松本市と岐阜県高山市にまたがる乗鞍岳の畳平バスターミナル周辺で熊の目撃情報が相次いだ問題で、岐阜県や中部森林管理局などは17日午前、立ち入り禁止にしていた登山道や散策路をパトロールし、熊の姿が確認されなかったため、規制を解除した。
ただ、解除後も乗鞍岳頂上へと続く登山道から約1キロ離れた五ノ池(高山市)近くに熊が見えた-との目撃情報が1件あった。岐阜県などは目撃場所が登山道から遠く離れているため再び規制はせず、17日は人員を増やして目撃情報があった付近を重点的に見回ることで対応した。18日以降もパトロールを続け、観光客に注意を促すという。

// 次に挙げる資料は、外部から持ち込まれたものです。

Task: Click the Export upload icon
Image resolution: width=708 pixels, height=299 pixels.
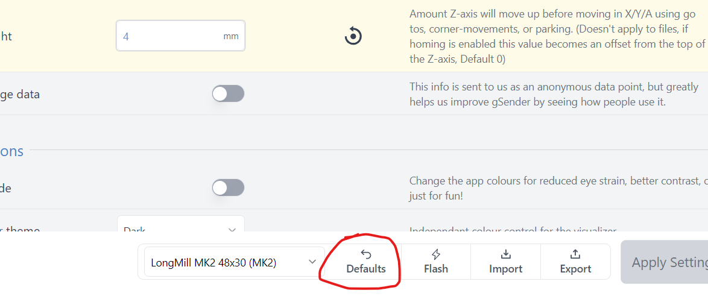Action: 575,254
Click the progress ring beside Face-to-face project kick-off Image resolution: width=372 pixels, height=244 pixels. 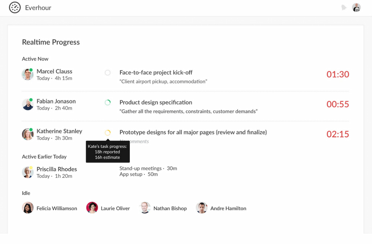[108, 73]
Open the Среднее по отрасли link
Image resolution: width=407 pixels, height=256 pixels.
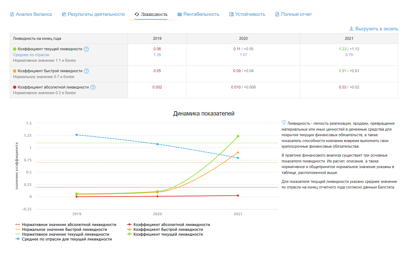(31, 55)
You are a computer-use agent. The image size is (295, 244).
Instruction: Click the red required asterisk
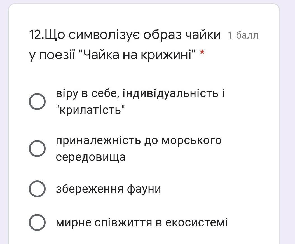click(x=203, y=53)
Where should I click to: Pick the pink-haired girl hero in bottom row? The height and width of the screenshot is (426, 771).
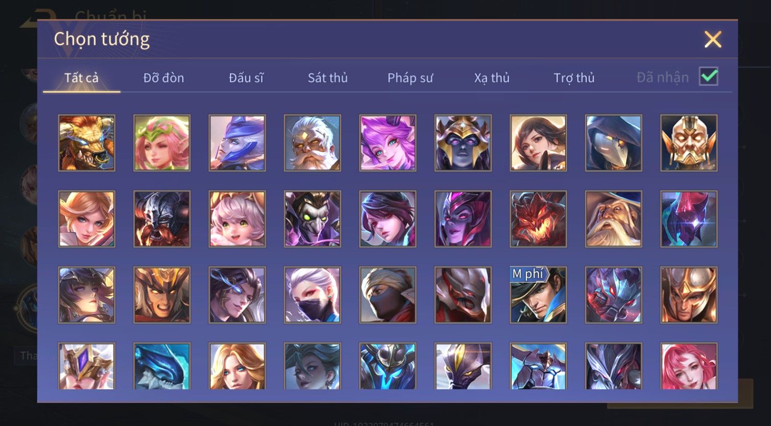689,366
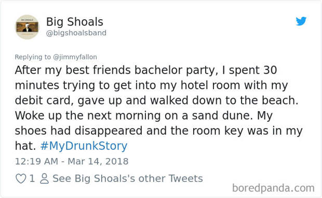Click the person silhouette icon

44,178
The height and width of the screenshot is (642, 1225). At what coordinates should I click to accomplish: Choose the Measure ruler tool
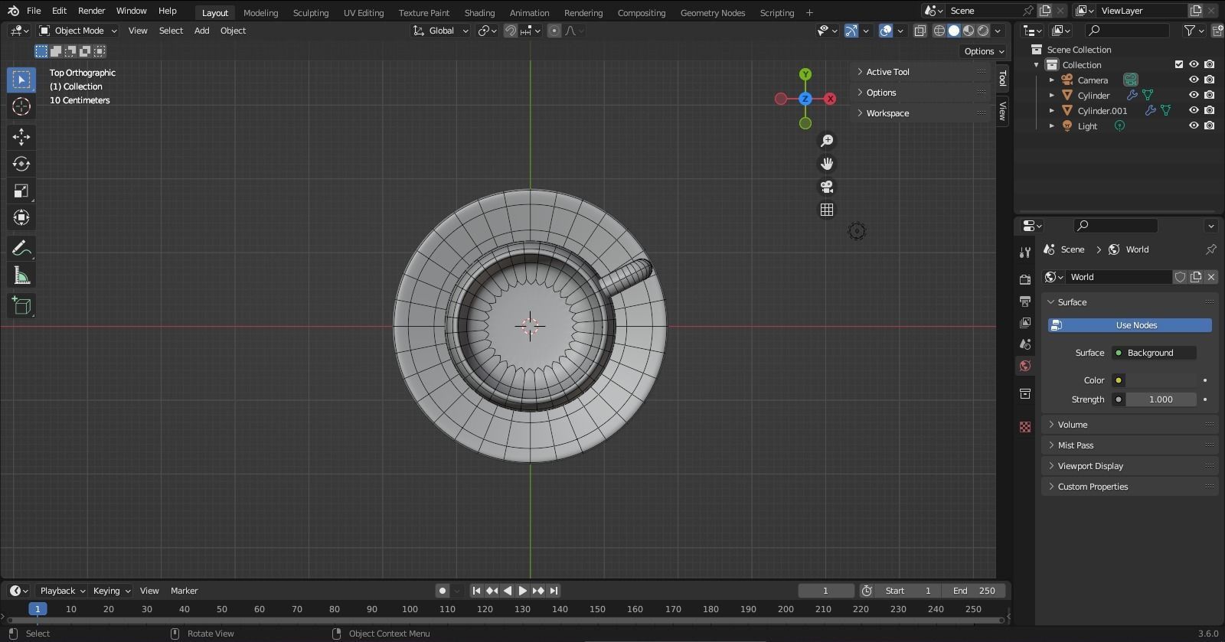coord(21,276)
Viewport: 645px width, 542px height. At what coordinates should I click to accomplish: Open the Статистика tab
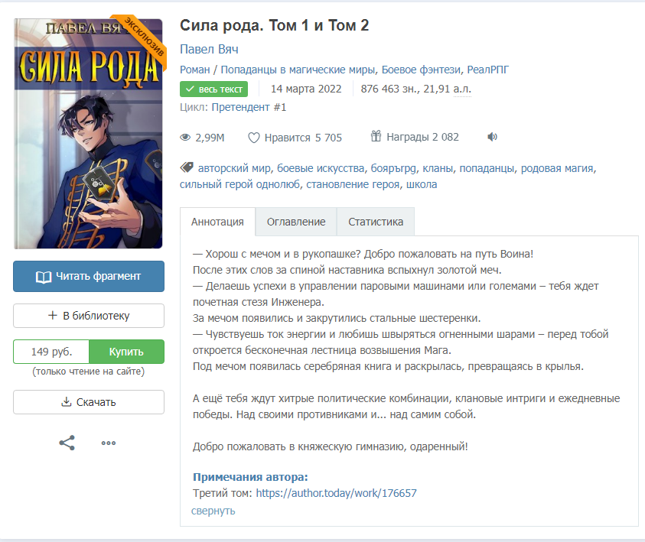pos(376,222)
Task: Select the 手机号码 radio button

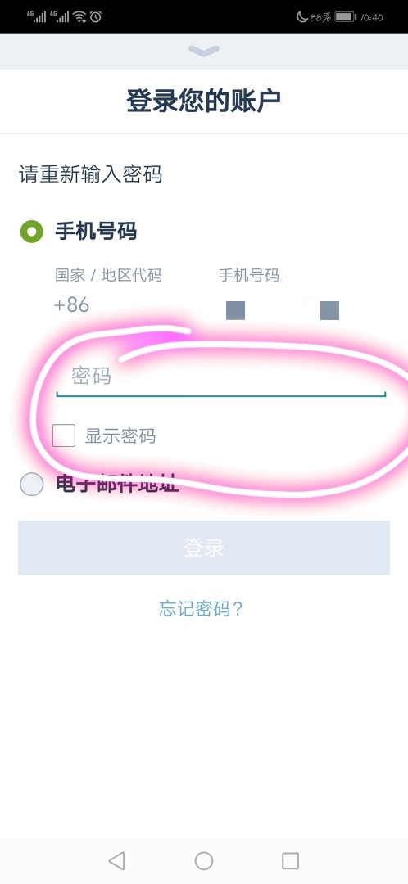Action: point(32,231)

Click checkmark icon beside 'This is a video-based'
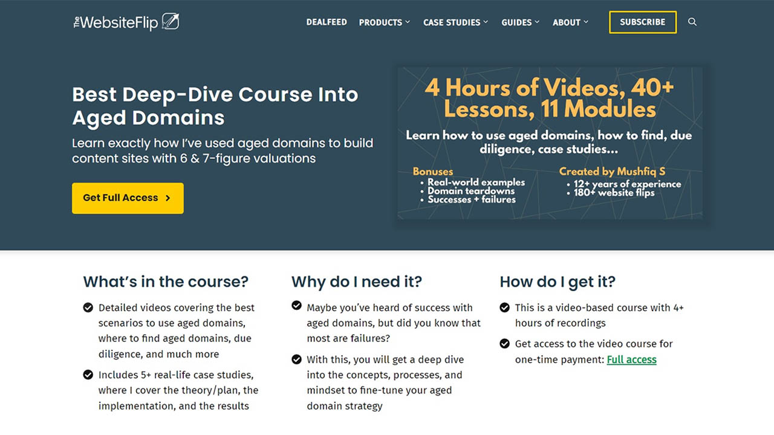click(505, 308)
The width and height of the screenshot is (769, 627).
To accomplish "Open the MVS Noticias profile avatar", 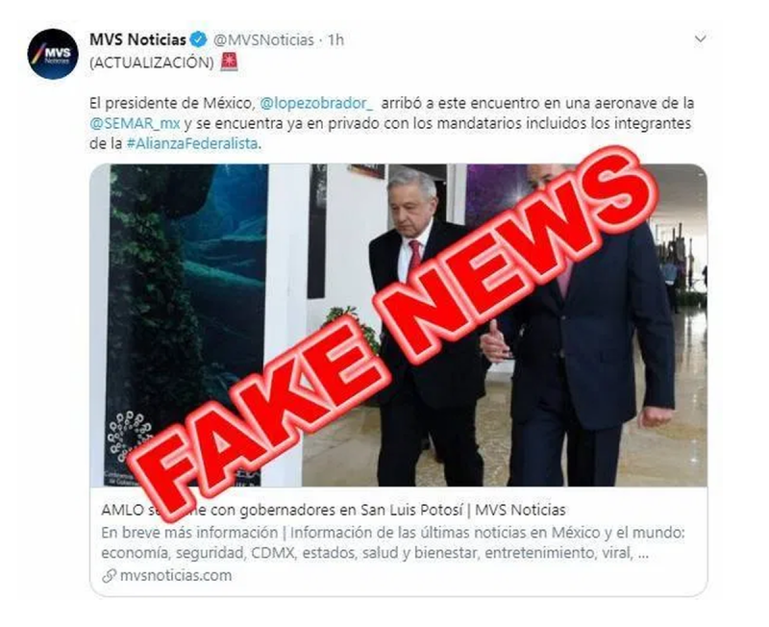I will (53, 54).
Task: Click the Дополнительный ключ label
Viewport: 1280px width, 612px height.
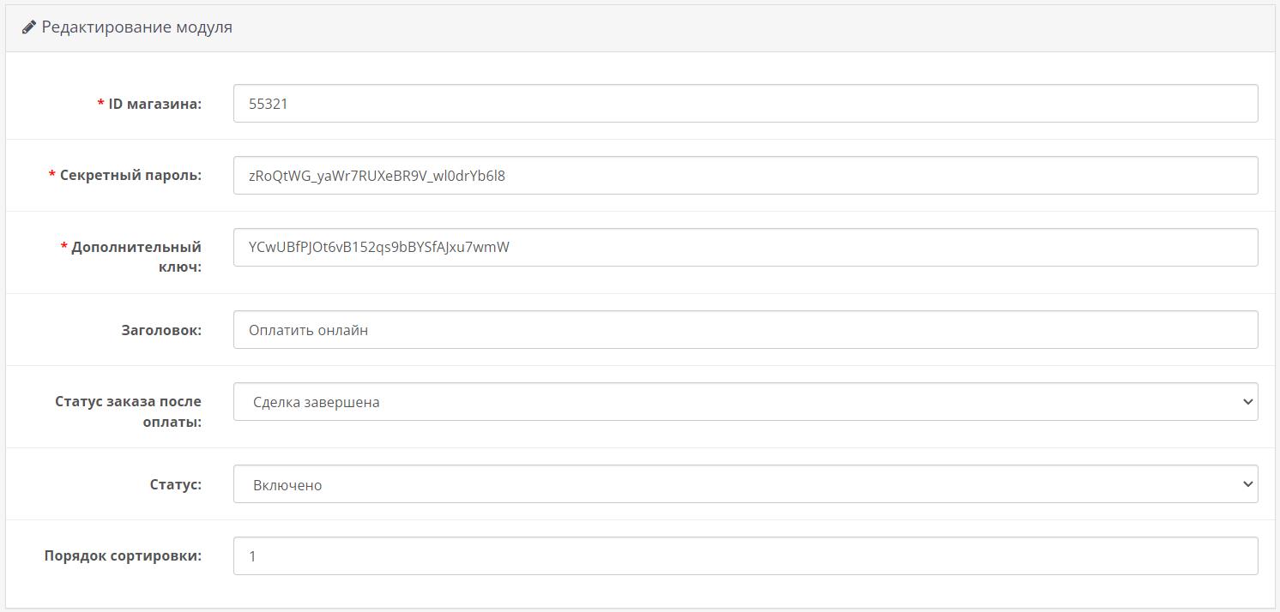Action: pyautogui.click(x=136, y=256)
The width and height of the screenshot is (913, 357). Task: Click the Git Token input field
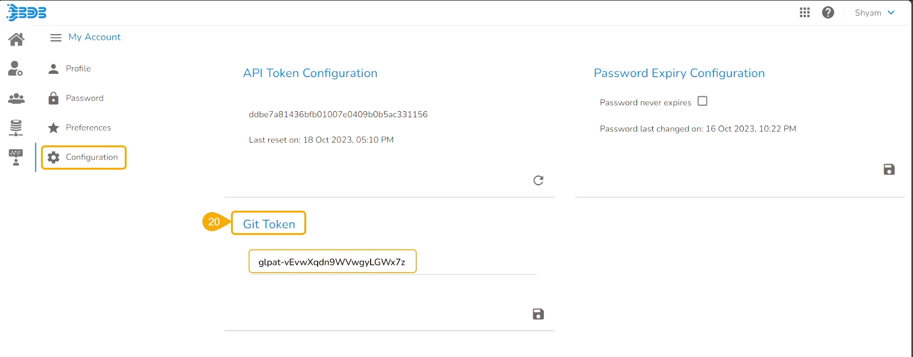pyautogui.click(x=332, y=262)
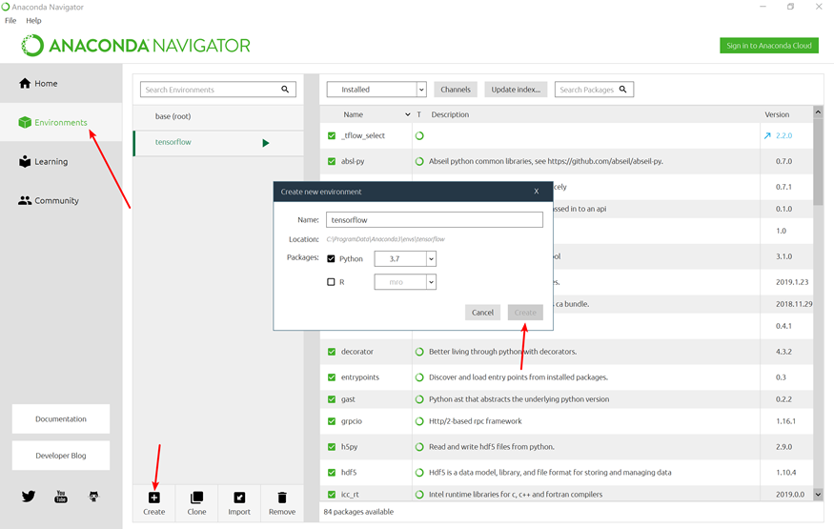Click the search packages magnifier icon
The image size is (834, 529).
click(x=622, y=90)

山頂部がほぼ晴れた17日、規制が解除された散策路は観光客のにぎわいが戻ったが、岐阜県は観光客に注意を促す看板を設置。昨年9月に熊に襲われ10人が重軽傷を負っただけに、観光客からは不安の声も聞かれ、東京からバスツアーで訪れた井上和美さん(70)は看板を見て「ドキッとした。怖いので、駐車場からあまり離れない範囲を歩こうと思います」とやや緊張した様子だった。
バスターミナルを管理する観光会社の社員は「(規制が拡大された)昨日は例年の半分ほどになったお客の入りがほぼ戻った。研究者によると、畳平は熊の生息域という話なので(立ち入り禁止などの規制は)仕方ない。昨年のようにけが人が出るよりいい」と話していた。